The origin of strings and rings in the atomic dynamics of disordered systems

TL;DR

This paper challenges the traditional view of atomic strings in disordered systems, proposing that they are propagating density perturbations called densitons, which migrate via local jumps or small rearrangements, unifying disordered and crystalline behaviors.

Contribution

It introduces the densiton model, reinterpreting atomic strings as propagating density perturbations rather than collective rearrangements, based on molecular dynamics simulations.

Findings

Strings are propagating local density perturbations, not collective events.

Densitons migrate via single-atom jumps or small rearrangements.
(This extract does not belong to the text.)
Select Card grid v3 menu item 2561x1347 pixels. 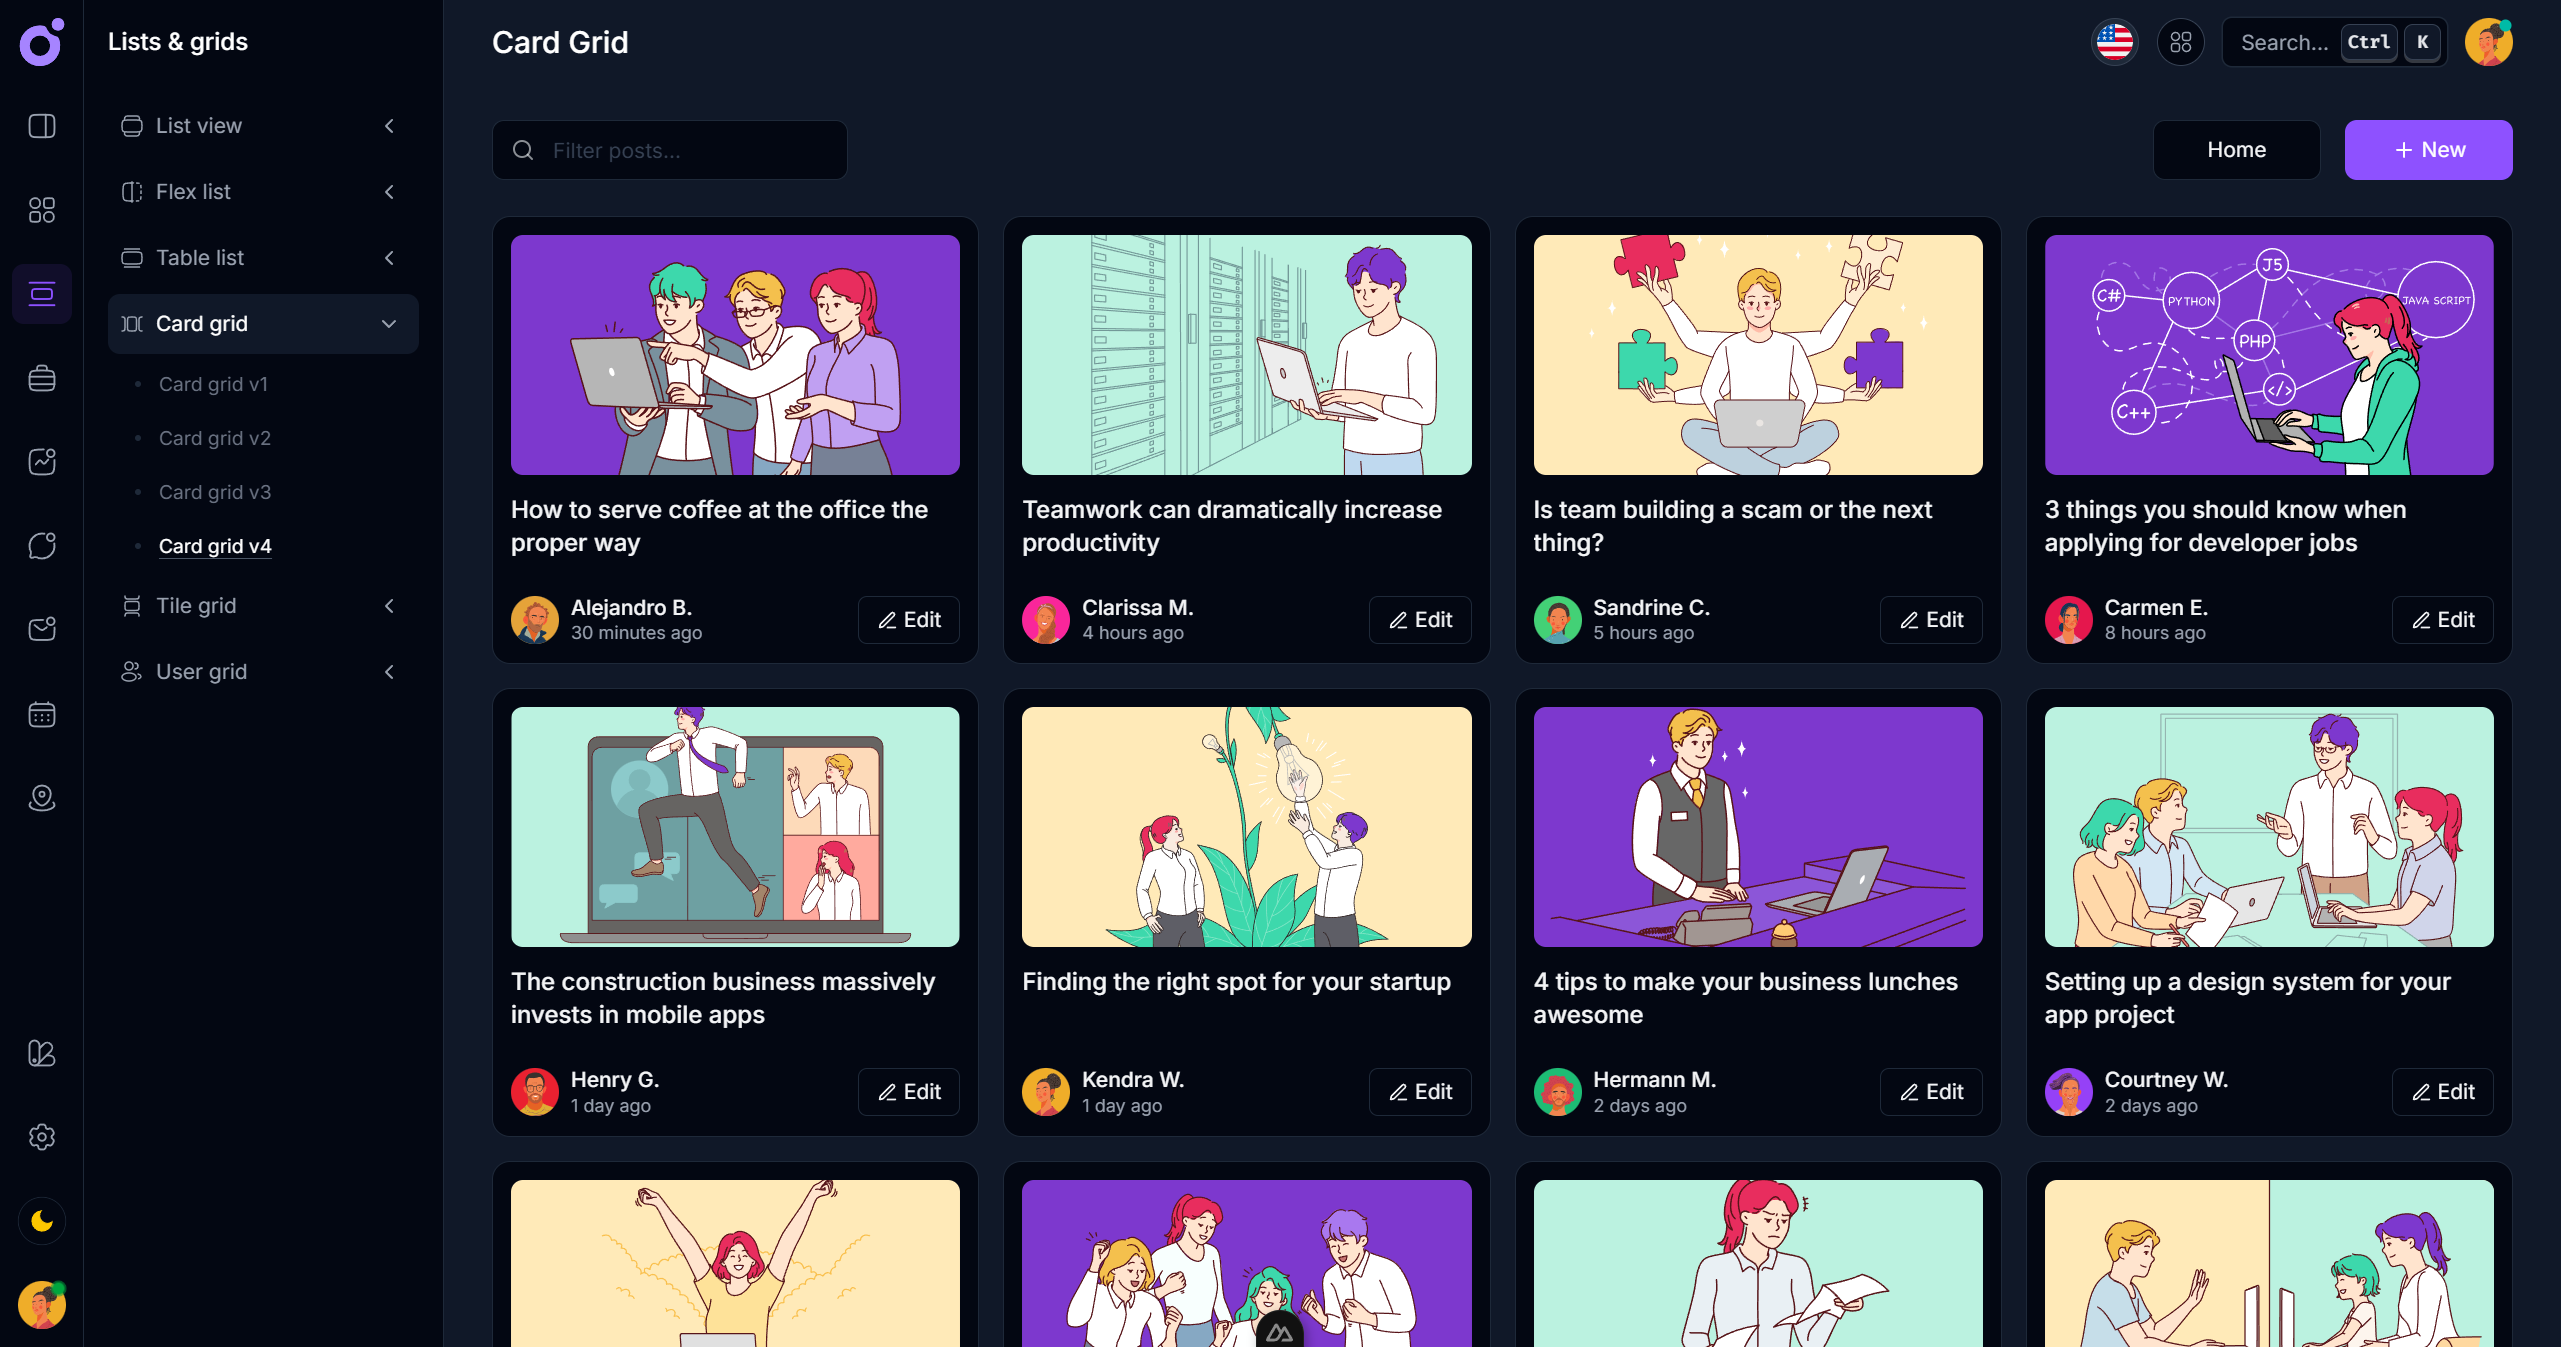click(215, 492)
Similar string-like features are found in both disordered and crystalline structures.

Abstract

It has long been believed that the atomic dynamics in disordered structures, such as undercooled liquids and pre-melted interfaces, are characterized by collective atomic rearrangements in the form of quasi-one-dimensional chains of atomic displacements (strings) and their closed forms (rings). Here, we show by molecular dynamics (MD) simulations that strings involving more than a few atoms do not form by a single collective event. Instead, they represent trajectories of propagating local density perturbations, which we call densitons. The atoms on this trajectory are almost indistinguishable from their environments except for the moving head of the string (densiton). A densiton migrates by either single-atom jumps or a concerted rearrangement of 2-3 atoms. The simulations reveal a remarkable similarity between the strings in disordered and crystalline structures, in which the densitons localize into point defects. This work calls for a significant reinterpretation of the string concept and instead proposes a densiton model of the atomic dynamics.